L'énergie du Quatuor Hermès qui emplissait hier la salle Élie de Brignac ne les a pas quittés. Avec la même fougue qui achevait la veille le Quatuor « Rosamunde » de Schubert, les quatre musiciens s'engagent dans une partition exigeante : le Quatuor n° 4 de Bartók. Sans surprise, ils s'en rendent maîtres avec aisance et guident leur auditoire, captivé, à travers les sentiers merveilleux du compositeur hongrois.
Les premières mesures donnent le ton : la qualité du son et la mise en valeur des articulations feront l'inaltérable préoccupation des Hermès et la réussite sans ombre de leur interprétation. Le contrepoint sinueux du premier mouvement trouve dans la vivacité des archets une fraîcheur certaine, mais les musiciens rayonnent plus encore par leur effort commun et par leur écoute attentive : l'homogénéité des timbres est telle que les lignes mélodiques s'échangent indistinctement, comme si elles émanaient d'un seul et unique organe. Les prises de parole individuelles sont d'autant plus marquantes et dévoilent des qualités indubitables : une expressivité aiguë pour le violon d'Omer Bouchez, un son d'une limpidité rare pour l'alto de Yung-Hsin Chang. Au troisième mouvement, épicentre de l'œuvre, le temps est suspendu : sur la lente évolution d'un agrégat tenu, d'une pureté de son remarquable, Anthony Kondo livre au violoncelle un solo qui tient toute la salle dans un état de fascination. Au quatrième mouvement, tout en pizzicati, les Hermès surprennent encore par leurs facilités déconcertantes. Au cinquième et dernier, l'énergie du quatuor atteint son paroxysme – du moins pour cette première partie – et laisse éclater dans l'écho du dernier unisson l'enthousiasme du public.
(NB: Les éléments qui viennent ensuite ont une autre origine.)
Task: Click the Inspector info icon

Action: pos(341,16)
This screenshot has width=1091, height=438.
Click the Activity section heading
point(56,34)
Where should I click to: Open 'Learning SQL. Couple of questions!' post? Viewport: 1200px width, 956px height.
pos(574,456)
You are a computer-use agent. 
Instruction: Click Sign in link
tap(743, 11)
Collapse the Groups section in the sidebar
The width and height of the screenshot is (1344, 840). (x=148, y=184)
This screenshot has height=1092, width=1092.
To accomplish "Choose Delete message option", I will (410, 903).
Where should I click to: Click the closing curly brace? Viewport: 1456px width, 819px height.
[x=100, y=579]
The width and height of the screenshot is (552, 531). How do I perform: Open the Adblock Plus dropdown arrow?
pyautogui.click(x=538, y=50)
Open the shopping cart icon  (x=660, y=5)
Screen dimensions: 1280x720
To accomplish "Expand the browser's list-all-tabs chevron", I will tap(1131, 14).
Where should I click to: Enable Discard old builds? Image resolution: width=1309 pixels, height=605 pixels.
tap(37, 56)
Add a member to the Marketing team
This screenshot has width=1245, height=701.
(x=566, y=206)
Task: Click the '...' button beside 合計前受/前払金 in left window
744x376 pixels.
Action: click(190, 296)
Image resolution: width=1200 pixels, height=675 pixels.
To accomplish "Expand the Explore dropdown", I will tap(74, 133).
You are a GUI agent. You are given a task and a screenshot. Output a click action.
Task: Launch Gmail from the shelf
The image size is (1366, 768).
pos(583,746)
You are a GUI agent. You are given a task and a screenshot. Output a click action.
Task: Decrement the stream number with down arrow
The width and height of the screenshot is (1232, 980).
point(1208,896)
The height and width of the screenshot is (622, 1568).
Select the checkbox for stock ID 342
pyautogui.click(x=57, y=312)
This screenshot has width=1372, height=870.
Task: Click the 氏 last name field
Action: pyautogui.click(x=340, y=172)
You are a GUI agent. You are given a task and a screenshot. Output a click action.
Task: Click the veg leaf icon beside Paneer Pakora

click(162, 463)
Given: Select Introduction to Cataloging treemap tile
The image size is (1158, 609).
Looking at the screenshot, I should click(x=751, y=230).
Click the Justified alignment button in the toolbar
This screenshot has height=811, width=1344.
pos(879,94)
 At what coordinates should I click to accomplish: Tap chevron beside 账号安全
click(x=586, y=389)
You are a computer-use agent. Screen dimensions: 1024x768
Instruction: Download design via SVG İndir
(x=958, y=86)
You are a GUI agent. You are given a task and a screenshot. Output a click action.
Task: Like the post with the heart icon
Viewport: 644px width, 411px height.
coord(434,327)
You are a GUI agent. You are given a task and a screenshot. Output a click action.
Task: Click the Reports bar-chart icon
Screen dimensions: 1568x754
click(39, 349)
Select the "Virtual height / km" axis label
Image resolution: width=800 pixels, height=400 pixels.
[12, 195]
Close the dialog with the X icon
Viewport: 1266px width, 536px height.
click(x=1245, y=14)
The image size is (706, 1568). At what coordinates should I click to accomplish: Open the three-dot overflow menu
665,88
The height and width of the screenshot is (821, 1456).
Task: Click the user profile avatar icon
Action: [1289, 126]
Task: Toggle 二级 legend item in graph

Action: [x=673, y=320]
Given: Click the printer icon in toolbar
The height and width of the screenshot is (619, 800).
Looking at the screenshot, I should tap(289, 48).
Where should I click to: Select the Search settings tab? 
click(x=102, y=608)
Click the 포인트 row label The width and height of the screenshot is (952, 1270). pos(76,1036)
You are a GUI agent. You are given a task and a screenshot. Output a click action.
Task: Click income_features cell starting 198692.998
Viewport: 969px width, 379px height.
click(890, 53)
Dans cette vive ambiance, Guillaume Vincent entre en scène. Le contraste aux premières notes de la « Chapelle de Guillaume Tell » est fort : l'énergie accumulée avant son entrée est vectorisée dans la fermeté de son jeu, cherchant à explorer dans une nuance généreuse tout le potentiel des harmonies lisztiennes. Soucieux de donner à entendre chaque détail de la partition, le pianiste étire bien souvent la pulsation, isolant par endroits certains éléments du récit musical, mais favorisant indubitablement la gestion de la pédale de résonance.